Given a string S with length up to 10^5. You have to find a prefix of S that occurs the maximum number of times as a substring in S (among all prefixes). If there’s a tie, pick the longest prefix.
EXPLANATION:
Clearly, the prefix consisting of the first letter alone occurs the maximum number of times among all prefixes. Because whatever is the answer prefix, the first letter is always a prefix of it. However, it’s not necessarily the longest one.
To find the longest one, let’s maintain a list of all appearances of our string’s first letter. Let’s say the prefix consisting of the first 2 letters has maximum occurrences as well, what condition should hold?
Answer: Every appearance of the string’s first letter must be followed immediately by the string’s second letter. If one of these appearances was followed by a different letter, then clearly the prefix consisting of 2 letters occurs fewer times. So what are the condition for lengths > 2? (think about it).
If our answer’s length is K then all appearances of the first letter must be followed by exactly the same K-1 letters. So after we maintain the list of appearances indices, we keep moving them forward simultaneously one letter at each step (scanning substrings which present a prefix) until some mismatch happens or the last index reaches the end of the string.

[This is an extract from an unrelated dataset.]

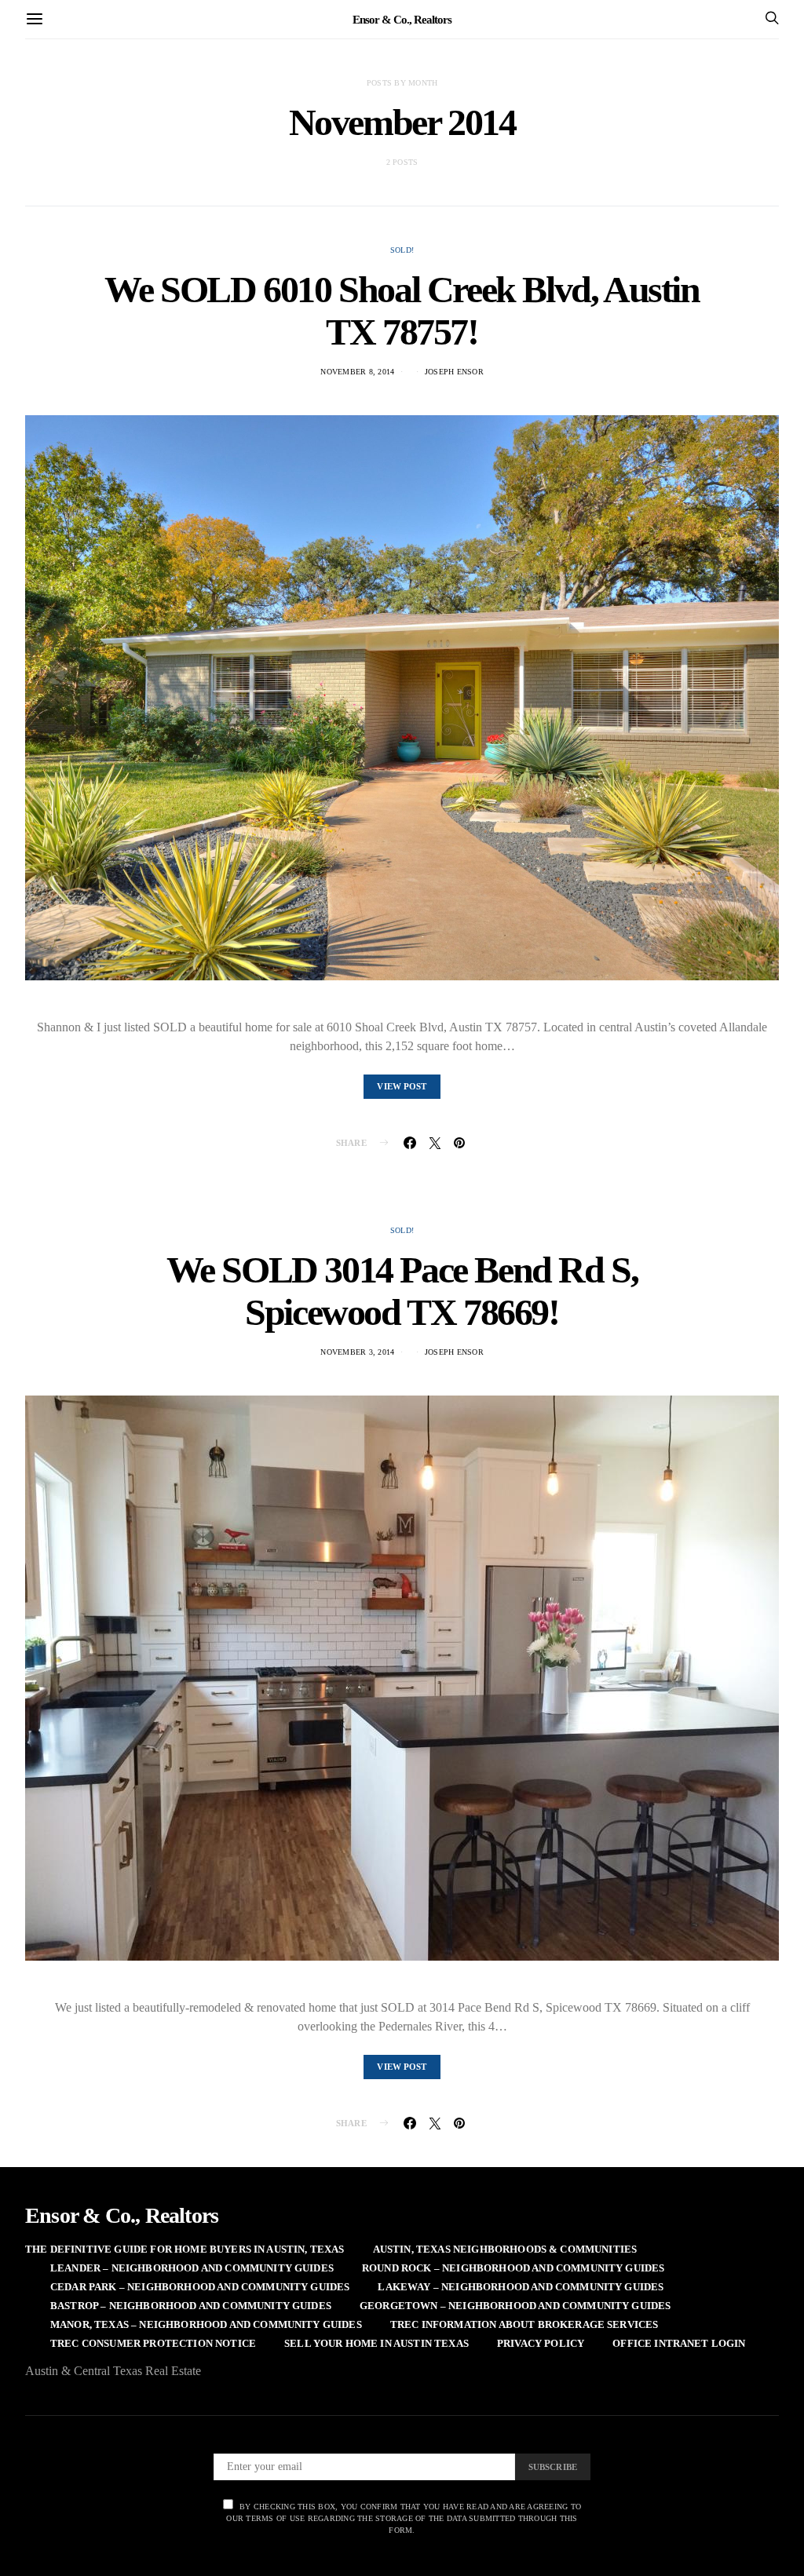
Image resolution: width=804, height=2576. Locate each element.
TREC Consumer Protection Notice (153, 2343)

This solution runs in O(|S|)
We can prove that according to the fact, that our segments built by moving our pointers cannot ever intersect. If 2 of them intersected, it means that at least one of our pointers points to some index with corresponding letter equal to the string’s first letter. BUT when we started a substring from the last appearance of our string’s first letter, there’s no other appearance in front of it, so it’s guaranteed that there will be a mismatch (or it reached the end of the string).
Am I the only one who observed the problem poorly and overkilled it by using binary search and string hashing ?
Here is the solution link : https://www.codechef.com/viewsolution/23134615
I used KMP search algorithm and binary search and hence the overall complexity was somewhat O((N+N+M)logN) or rather O((N+M)logN), multiplied the number of test cases. Can anyone say why is got itself TLEd? Or do I have no clue of the complexity?
“We can prove that according to the fact, that our segments built by moving our pointers cannot ever intersect. If 2 of them intersected, it means that at least one of our pointers points to some index with corresponding letter equal to the string’s first letter”
Can someone please explain this part a bit more? (with an example maybe)